VIVAnews - Disahkannya Undang-Undang Mineral Batu Bara membuat industri pertambangan nasional lebih kompetitif dengan industri pertambangan negara lain.
Anggota Komisi Energi Dewan Perwakilan Rakyat dari Fraksi Partai Amanat Nasional (F-PAN) M Najib mengatakan, pemerintah memerlukan undang-undang yang lebih baik bagi pertambangan. "Adanya globalisasi mengharuskan pemerintah membuat aturan yang lebih kompetitif," ujar Najib kepada VIVAnews melalui sambungan telepon di Jakarta, Rabu 17 Desember 2008.
Dia mengatakan, dengan disahkannya undang-undang ini, ada keseimbangan antara hak rakyat dengan hak pengusaha. Seperti dalam Pasal 169 ayat a, yang mengatur tentang perjanjian Kontrak Karya dan Perjanjian Karya Pengusahaan Pertambangan Batu Bara (PKP2B) akan tetap dilanjutkan bagi pengusaha yang sudah menandatangi perjanjian tersebut sebelum UU Mineral Batu Bara disahkan. "Jangan salah, di ayat lain ada aturan perusahaan tambang harus menyesuaikan dalam waktu satu tahun," ujar Najib.
Ia menilai tidak ada perlakuan diskriminatif atas pasal itu. Pasal ini, kata Najib, membuat pemerintah mengharuskan pembatalan atas Kontrak Karya dan Perjanjian Karya. "Mereka (pengusaha tambang) tetap harus menyesuaikan, meskipun kontraknya tidak direvisi," kata dia.
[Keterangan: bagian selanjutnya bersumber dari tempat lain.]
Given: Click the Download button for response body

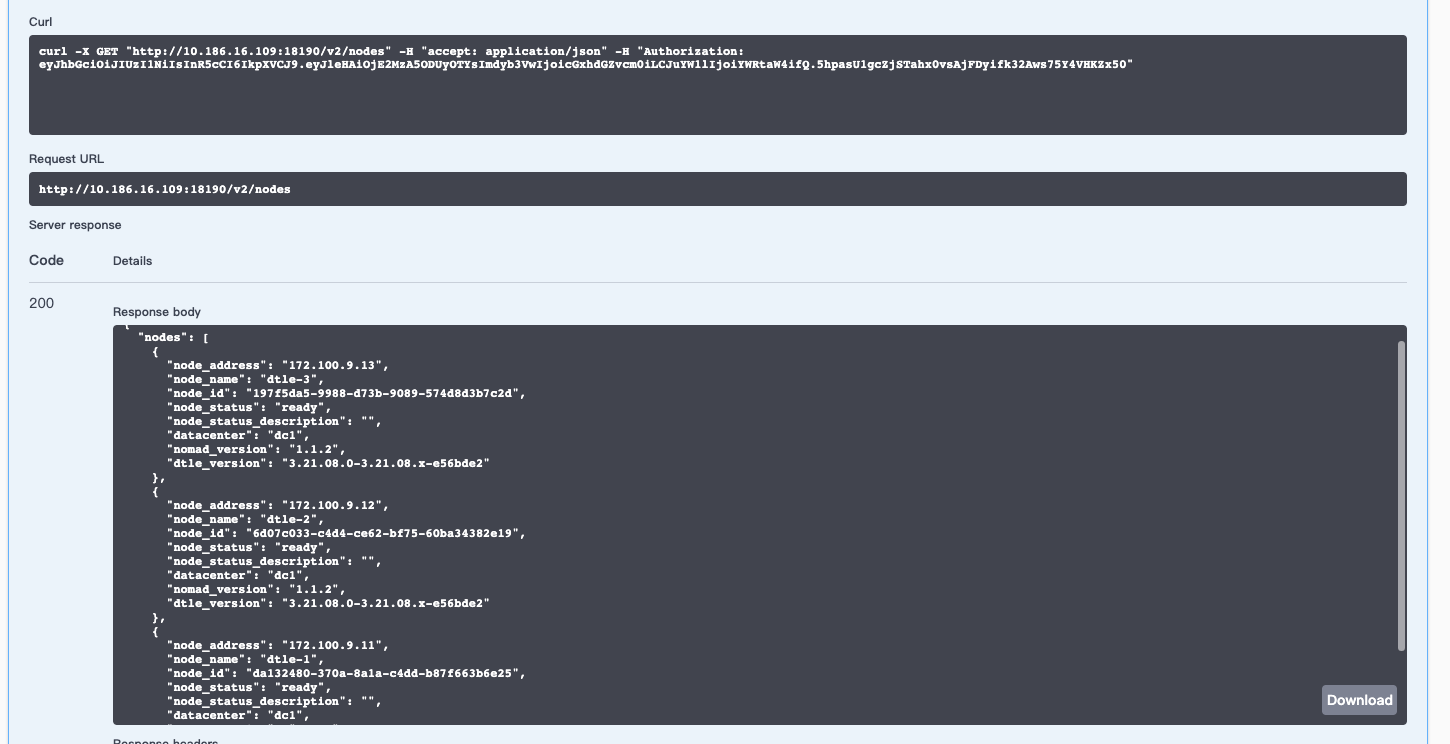Looking at the screenshot, I should tap(1358, 699).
Sedangkan mengenai Pasal 91 yang membolehkan perusahaan tambang bisa menggunakan fasilitas publik, Najib mengatakan tidak menjadi masalah. "Ini justru ada penyatuan antara perusahaan dan masyarakat," katanya. "Yang penting penerimaan negara bertambah." Keresahan ini terjadi setelah sebagian jalanan di Sulawesi rusak, setelah dilewati oleh perusahaan-perusahaan tambang.
Kemarin, dalam Rapat Paripurna DPR pengesahan UU Mineral Batu Bara, Menteri Energi dan Sumber Daya Mineral Purnomo Yusgiantoro mengatakan Pasal 169 justru untuk menghormati kontrak yang sudah ada. "Namun isi kontrak akan disesuaikan terutama dari sisi penerimaan negara," kata Purnomo.